In the two years since fake news on the Internet became a full-blown crisis, Facebook has taken numerous steps to curb the flow of misinformation on its site. Under intense political pressure, it’s had to put up a fight: At the peak in late 2016, Facebook users shared, liked, or commented on an estimated 200 million false stories in a single month.

Now, in one of the first studies of its kind, Stanford economist Matthew Gentzkow is shedding light on a key question: Are Facebook’s countermeasures making a difference?

It looks like they may be, according to findings detailed in a new working paper by Gentzkow and co-authors Hunt Allcott and Chuan Yu.

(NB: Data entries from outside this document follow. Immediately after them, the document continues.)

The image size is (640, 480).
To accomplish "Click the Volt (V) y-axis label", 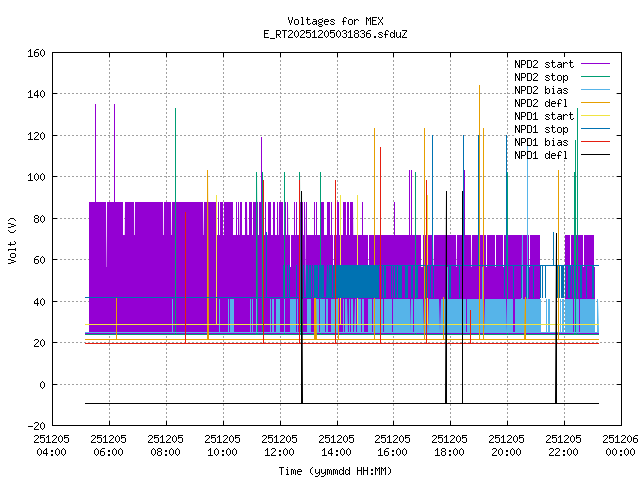I will (x=12, y=239).
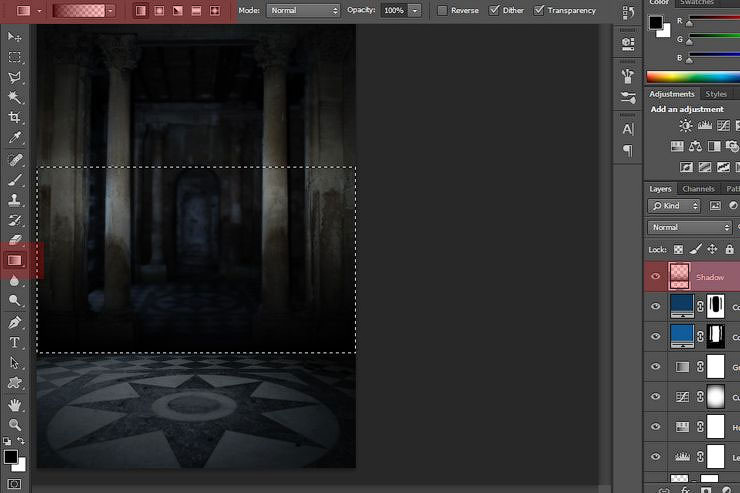Image resolution: width=740 pixels, height=493 pixels.
Task: Open the layer filter Kind dropdown
Action: coord(675,206)
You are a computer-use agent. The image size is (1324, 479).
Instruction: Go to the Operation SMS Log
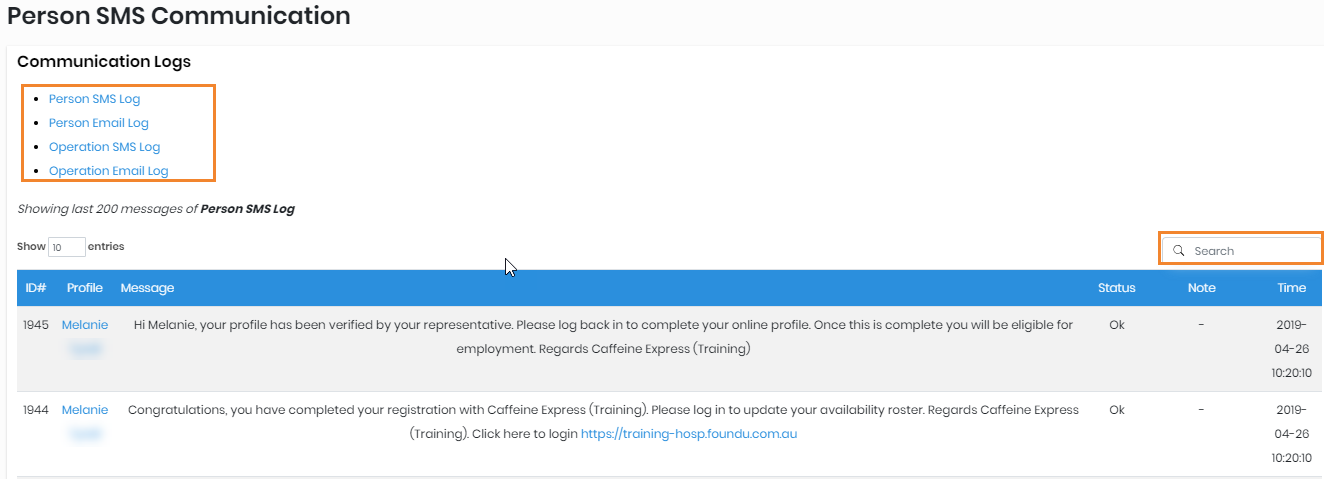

From December 2016 to July 2018, Facebook user interactions with content from sites flagged as producers of false stories fell 65 percent. Over the same period, engagement with these same stories on Twitter actually rose, suggesting that the trend did not simply reflect declining interest in such stories or declining production by those sites. And the timing of the drop in engagements coincided with changes by Facebook such as updating its news feed algorithm, moving to block ads that promote deceptive content, and instituting a fact-checking program.

“These patterns suggest Facebook’s efforts to limit the spread of misinformation among its users may be having a meaningful impact,” says Gentzkow, an economics professor and senior fellow at the Stanford Institute for Economic Policy Research (SIEPR).

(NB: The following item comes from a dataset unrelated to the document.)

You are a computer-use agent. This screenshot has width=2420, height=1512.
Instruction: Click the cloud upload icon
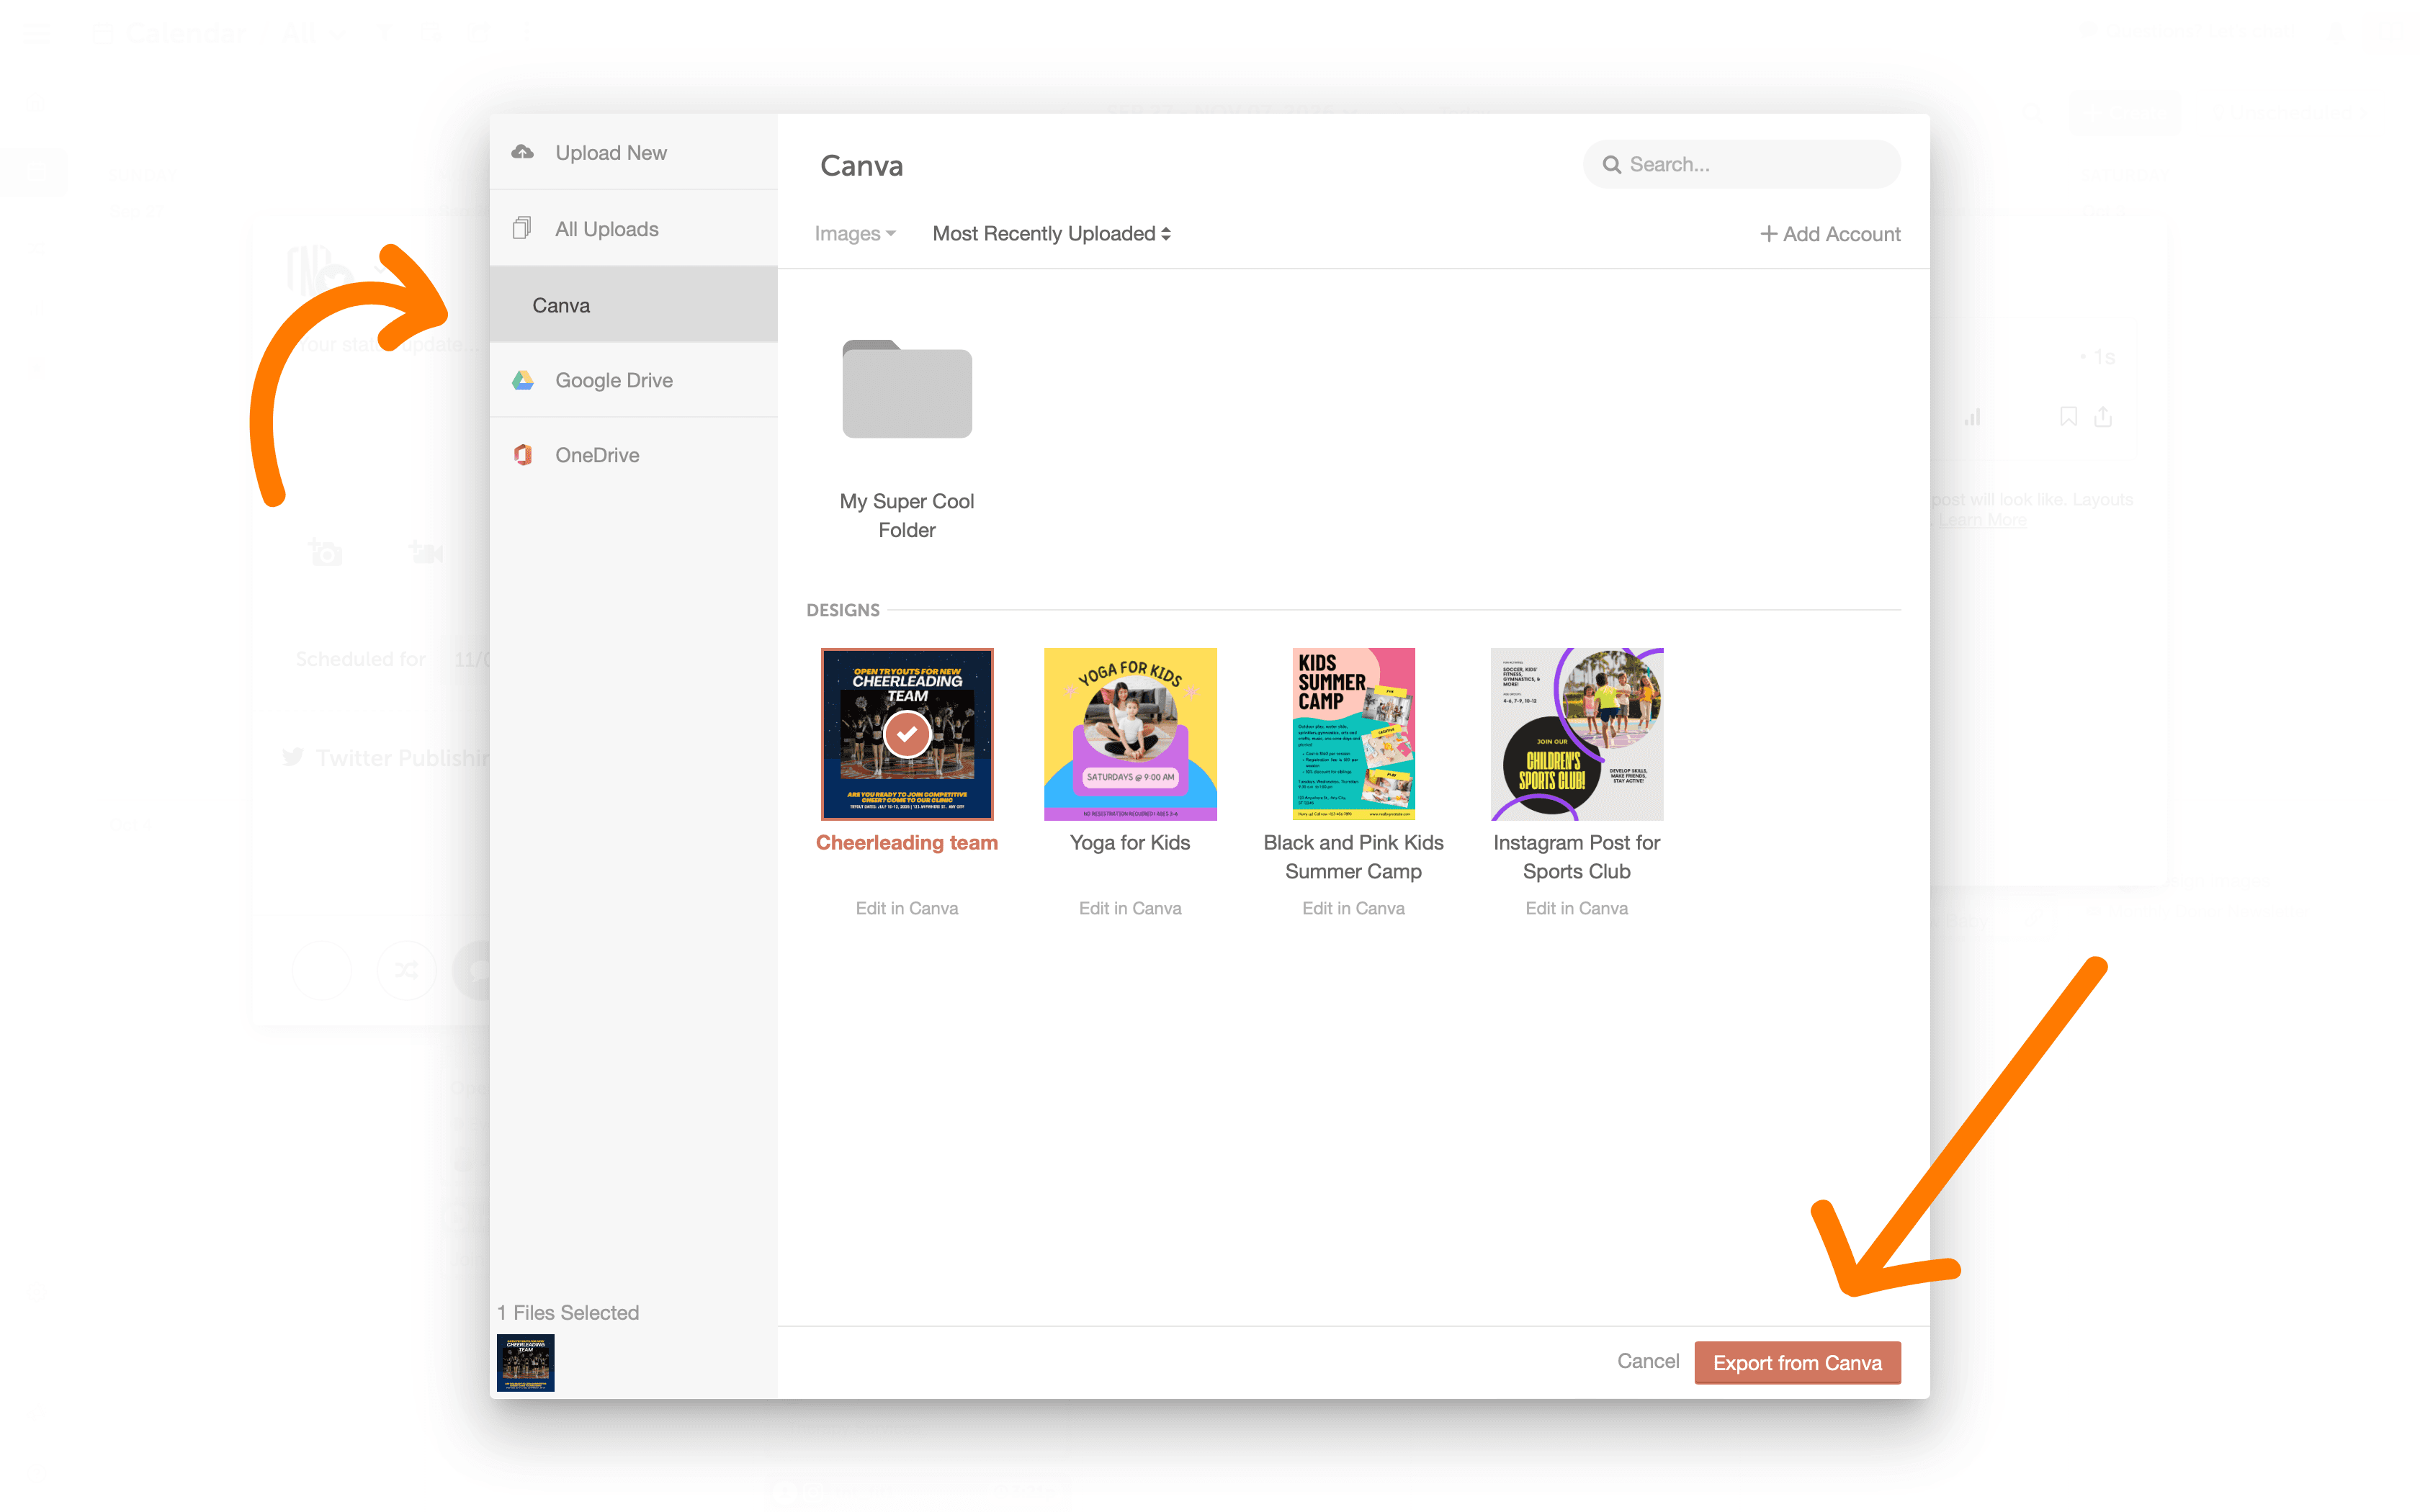523,153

Gentzkow’s study is especially timely with the midterm elections less than two months away. The role that fake news sites may have played in 2016 voting is at the heart of a federal investigation, several new state laws and plenty of public hand-wringing. Earlier this month, executives from Facebook and Twitter testified before Congress for the third time in less than a year as part of its inquiry into election meddling by Russia and other foreign groups.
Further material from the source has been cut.